Give the entries back exactly as they stand, but without pictures.

Collected data
= Beginning of Section =
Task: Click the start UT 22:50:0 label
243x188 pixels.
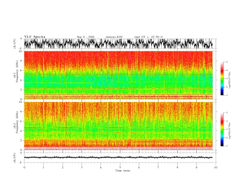Action: point(148,37)
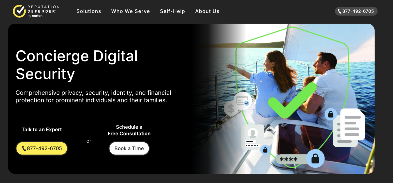Expand the Self-Help menu

(172, 11)
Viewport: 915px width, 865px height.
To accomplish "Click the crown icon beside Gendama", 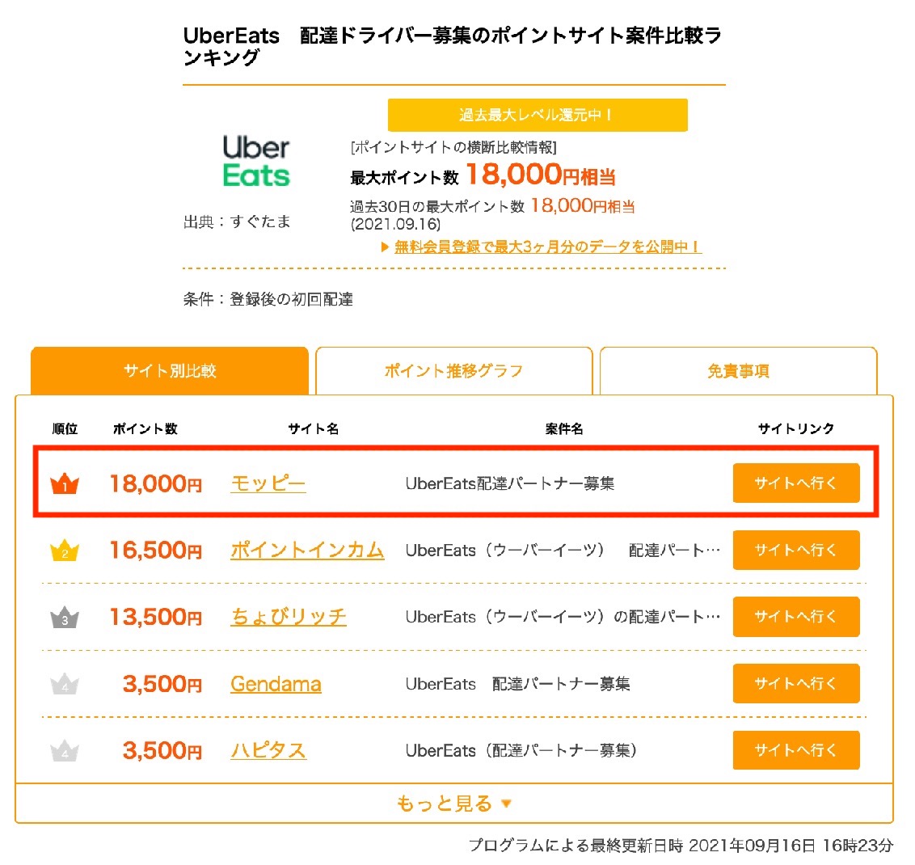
= End of Section =
* **Written response**
Task: Click the start UT 22:50:0 label
243x188 pixels.
Action: point(148,37)
Expand the Self-Help menu

(172, 11)
Viewport: 915px width, 865px height.
To accomplish "Click the crown icon beside Gendama", 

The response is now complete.